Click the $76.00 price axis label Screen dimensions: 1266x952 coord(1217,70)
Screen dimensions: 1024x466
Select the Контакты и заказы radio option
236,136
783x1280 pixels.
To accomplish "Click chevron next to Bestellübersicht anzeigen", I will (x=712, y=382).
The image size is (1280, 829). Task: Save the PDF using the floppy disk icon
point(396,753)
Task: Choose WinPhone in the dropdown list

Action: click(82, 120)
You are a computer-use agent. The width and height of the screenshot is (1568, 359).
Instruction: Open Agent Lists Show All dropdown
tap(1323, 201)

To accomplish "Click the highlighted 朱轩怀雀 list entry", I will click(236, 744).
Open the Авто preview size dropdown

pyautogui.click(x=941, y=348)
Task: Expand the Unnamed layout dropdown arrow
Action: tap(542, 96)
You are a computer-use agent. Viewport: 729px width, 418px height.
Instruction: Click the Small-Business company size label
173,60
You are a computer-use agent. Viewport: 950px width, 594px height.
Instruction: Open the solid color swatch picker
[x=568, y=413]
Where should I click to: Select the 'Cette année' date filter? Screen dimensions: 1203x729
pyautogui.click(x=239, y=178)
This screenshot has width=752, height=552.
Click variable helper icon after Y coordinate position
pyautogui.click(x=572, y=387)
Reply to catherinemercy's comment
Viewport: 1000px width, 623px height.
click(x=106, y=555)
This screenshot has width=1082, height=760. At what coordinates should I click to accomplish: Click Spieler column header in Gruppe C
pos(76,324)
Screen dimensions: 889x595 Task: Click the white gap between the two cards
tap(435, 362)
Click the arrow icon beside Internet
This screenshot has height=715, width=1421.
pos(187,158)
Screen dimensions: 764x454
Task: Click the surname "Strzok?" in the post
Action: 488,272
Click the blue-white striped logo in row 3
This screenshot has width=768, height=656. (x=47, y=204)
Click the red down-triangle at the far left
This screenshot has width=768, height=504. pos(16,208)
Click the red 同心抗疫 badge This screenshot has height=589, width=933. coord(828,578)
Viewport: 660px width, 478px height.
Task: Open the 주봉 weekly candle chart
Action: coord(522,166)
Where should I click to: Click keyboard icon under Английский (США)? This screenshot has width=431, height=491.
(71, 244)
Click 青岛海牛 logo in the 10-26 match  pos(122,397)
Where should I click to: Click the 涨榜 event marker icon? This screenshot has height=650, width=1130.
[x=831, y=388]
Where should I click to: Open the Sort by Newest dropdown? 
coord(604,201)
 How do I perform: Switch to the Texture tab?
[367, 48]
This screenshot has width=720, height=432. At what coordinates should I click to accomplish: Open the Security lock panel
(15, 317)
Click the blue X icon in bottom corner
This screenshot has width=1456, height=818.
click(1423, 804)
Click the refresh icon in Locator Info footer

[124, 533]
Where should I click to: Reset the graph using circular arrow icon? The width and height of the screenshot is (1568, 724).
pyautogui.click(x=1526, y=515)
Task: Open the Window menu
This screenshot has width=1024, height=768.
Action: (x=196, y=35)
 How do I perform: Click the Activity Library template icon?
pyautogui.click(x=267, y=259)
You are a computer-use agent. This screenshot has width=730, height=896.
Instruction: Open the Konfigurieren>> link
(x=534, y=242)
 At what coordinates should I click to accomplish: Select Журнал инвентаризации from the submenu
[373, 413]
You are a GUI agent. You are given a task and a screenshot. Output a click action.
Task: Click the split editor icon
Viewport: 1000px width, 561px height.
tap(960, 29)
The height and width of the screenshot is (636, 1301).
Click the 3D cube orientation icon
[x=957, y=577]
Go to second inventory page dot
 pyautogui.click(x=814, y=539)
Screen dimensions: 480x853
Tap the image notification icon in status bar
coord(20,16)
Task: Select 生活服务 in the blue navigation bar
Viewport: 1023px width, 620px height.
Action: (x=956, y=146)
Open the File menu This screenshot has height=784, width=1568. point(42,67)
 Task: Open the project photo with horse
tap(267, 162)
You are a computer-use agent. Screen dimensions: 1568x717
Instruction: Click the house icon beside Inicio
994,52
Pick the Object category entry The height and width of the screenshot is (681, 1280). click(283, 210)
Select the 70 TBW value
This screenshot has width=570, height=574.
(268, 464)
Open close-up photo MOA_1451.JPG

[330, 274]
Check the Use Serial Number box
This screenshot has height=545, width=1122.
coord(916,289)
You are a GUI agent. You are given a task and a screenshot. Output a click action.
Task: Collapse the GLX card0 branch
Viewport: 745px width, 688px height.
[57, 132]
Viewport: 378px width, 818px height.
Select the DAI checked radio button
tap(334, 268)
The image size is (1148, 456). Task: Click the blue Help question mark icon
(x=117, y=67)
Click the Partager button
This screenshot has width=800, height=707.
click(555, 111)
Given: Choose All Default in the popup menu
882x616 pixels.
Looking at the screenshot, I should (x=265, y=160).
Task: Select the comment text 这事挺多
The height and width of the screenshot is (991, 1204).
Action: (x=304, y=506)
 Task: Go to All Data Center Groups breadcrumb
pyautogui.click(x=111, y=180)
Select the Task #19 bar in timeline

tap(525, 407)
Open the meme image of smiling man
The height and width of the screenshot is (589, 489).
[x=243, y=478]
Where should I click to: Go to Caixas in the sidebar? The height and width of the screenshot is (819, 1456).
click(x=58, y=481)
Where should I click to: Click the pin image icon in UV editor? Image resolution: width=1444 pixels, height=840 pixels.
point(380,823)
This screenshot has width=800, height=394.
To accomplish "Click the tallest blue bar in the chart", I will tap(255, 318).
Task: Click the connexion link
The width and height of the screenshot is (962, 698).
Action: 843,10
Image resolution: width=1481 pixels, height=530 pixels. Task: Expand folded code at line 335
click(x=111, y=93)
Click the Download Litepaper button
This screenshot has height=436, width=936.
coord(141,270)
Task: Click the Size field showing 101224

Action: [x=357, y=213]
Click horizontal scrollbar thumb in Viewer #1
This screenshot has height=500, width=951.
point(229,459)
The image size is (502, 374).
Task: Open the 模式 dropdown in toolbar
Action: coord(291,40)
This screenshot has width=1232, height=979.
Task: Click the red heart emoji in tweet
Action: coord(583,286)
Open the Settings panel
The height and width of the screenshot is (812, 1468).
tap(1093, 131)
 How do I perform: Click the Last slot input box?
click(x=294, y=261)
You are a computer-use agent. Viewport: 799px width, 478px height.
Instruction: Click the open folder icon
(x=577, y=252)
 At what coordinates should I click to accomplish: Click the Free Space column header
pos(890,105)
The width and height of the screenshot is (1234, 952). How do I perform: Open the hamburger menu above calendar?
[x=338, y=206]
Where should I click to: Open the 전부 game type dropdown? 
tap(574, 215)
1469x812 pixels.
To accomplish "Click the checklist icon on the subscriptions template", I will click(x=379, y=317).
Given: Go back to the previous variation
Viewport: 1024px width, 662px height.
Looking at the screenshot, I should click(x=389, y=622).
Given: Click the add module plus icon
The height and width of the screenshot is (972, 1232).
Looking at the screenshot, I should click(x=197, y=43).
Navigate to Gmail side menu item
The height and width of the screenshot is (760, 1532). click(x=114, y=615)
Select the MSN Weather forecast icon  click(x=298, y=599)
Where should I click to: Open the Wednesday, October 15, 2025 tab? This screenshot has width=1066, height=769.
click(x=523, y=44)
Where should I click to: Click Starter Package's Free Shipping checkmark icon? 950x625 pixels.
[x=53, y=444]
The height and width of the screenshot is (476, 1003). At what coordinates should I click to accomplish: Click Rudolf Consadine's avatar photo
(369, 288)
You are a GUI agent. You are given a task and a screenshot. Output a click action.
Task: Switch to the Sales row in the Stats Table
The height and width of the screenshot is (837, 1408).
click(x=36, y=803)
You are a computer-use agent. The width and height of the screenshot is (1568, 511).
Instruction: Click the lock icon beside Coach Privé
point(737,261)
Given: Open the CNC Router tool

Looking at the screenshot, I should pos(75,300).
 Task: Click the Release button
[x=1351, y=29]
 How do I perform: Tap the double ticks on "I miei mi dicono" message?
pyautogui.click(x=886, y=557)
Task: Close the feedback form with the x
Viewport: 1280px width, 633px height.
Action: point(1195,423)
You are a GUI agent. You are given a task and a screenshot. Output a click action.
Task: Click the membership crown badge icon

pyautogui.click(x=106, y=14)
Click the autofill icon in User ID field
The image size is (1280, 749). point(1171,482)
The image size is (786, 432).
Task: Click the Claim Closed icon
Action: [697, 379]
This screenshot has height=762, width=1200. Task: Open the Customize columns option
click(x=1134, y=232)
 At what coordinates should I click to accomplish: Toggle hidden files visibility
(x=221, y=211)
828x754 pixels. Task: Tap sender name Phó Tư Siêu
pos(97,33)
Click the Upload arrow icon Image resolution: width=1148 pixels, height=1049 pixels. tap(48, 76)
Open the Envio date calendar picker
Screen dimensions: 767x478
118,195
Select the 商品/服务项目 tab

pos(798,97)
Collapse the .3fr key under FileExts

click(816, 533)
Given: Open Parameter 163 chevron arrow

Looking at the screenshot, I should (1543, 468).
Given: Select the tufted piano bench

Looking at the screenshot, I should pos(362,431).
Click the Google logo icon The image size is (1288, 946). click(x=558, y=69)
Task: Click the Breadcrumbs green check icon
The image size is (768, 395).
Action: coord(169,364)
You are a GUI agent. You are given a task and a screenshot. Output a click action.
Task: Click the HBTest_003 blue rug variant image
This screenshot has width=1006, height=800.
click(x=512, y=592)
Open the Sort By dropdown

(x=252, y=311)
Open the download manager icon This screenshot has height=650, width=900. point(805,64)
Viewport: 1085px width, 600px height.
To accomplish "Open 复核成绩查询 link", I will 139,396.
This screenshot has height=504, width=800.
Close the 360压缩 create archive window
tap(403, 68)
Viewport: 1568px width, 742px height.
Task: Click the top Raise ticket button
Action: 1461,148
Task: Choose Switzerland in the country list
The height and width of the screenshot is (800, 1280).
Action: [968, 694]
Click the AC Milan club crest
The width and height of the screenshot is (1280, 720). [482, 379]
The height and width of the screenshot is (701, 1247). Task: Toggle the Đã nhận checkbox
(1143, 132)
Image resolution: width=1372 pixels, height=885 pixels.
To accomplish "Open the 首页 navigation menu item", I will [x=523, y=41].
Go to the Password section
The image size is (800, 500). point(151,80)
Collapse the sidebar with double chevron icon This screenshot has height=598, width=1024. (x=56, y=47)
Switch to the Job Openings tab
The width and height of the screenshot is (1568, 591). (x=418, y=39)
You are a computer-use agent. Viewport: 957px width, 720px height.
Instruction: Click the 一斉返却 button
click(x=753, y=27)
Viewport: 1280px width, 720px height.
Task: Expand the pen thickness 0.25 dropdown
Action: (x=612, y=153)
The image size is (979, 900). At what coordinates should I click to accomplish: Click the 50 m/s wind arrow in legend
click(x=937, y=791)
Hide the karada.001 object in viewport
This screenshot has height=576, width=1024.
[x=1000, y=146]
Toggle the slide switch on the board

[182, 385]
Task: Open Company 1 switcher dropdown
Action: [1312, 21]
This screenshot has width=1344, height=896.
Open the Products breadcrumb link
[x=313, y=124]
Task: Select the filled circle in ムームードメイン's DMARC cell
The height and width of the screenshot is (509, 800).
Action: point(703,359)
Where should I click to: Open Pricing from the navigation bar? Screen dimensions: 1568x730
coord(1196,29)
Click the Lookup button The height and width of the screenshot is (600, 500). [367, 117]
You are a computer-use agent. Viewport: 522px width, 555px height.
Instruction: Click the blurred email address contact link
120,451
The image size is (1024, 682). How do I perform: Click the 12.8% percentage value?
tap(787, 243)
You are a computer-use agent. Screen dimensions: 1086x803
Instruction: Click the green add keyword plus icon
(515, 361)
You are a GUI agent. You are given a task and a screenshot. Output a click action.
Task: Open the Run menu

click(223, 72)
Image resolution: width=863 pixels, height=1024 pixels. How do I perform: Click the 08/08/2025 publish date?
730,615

#### [Work item]
Give only the number of lines in the listing above that include the string "computer".

#### [Solved problem]
10